In Russia there was fervent and widespread sympathy for the Greeks, based not only on the usual grounds but also on Russia’s special debt to Greece as the bringer of Christianity to Russia. Prince Alexander Golitsyn wrote of the desire ‘to help the sons of the country which fostered enlightment in Europe and to which Russia is even more obliged having borrowed from it the enlightment of faith, which firmly established the saving banner of the Gospels on the ruins of paganism’. There was not incompatibility in Golitsyn’s position as both minister and philhellene since aid for the Greeks was government policy, but this aid was to be restricted to two purposes only: relief for Greek refugees from the conflict, and the ransoming of Greek captives who had been enslaved. It was not part of the policy to send military supplies to Greece, and when on one occasion weapons on their way to Greece were intercepted they were sold and the money given to refugee relief.
Golitsyn was the prime mover in raising funds for the Greeks. In a government announcement of August 1821 he called for subscriptions to be made through the church in confidence that ‘pious Christians, in faith and love, will certainly lend a helping hand’. Golitsyn also urged military governors to seek donations from the people of their regions, and civilian officials to approach the local merchants to participate in this ‘philanthropic work, which alone can bring eternal treasure and before which all the riches of the world are nothing’. Large individual donations helped swell the Russian total. Contributions came even from the peasants in remote rural communities, where donations of as little as ten kopeks were touchingly recorded. Fund-raising did not slacken after an initial burst as happened elsewhere. By the end of the decade Russia had raised several million roubles for the Greeks.
The number of Greek refugees needing help was formidable. Golitsyn in his first call for donations claimed that nearly 4000 reached Odessa in a single day. A further 40.000 Greeks crossed into Russia from Moldavia and became the responsibility of the relief committee there. Help was given not only in money but also in medical care, shelter, education and employment.
The second aim of Russian philhellenic activity was the ransoming of Greeks enslaved by the Turks, but this proved far more difficult than helping refugees. The ransom effort began in the summer of 1822 and was prompted by the distressing reports of slaves taken after the Turkish destruction of Chios. The initial came from the Greek clerics of Bessaravia. Their object was ‘to save from the abyss of perdition as many Christians as providence will allow’. The first estimate of the scale of the problem gave the number of captives as 100000 and the total ransom money needed as 500000 roubles, a sum that was in fact raised in the next 12 months.

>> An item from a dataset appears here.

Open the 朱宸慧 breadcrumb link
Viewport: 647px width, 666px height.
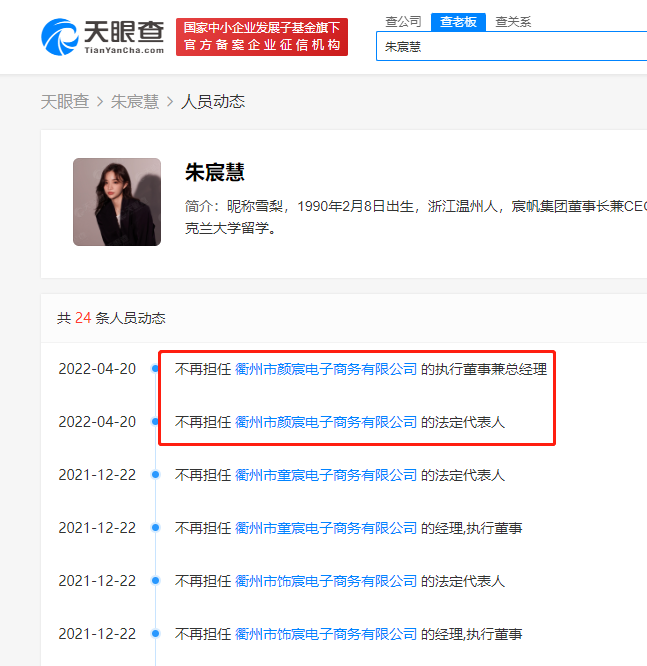point(133,101)
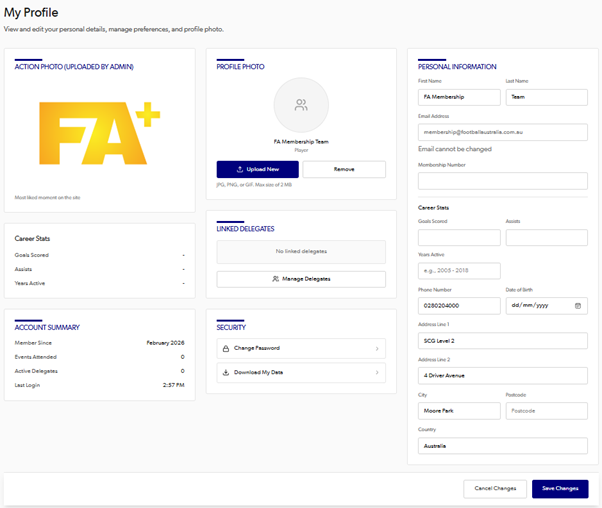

This type of Philhellenism arising from the passions of a revolution did not last long. Political strife among the Greeks and the direct influence of the foreign powers diluted the pure ideals of excited foreigners. As the revolution dragged for most of the 1820s with its inevitable ups and downs, the exalted Philhellenic feelings turned into military and political feuds, struggle for monetary gains, power grabbing exercises. But this is another story altogether!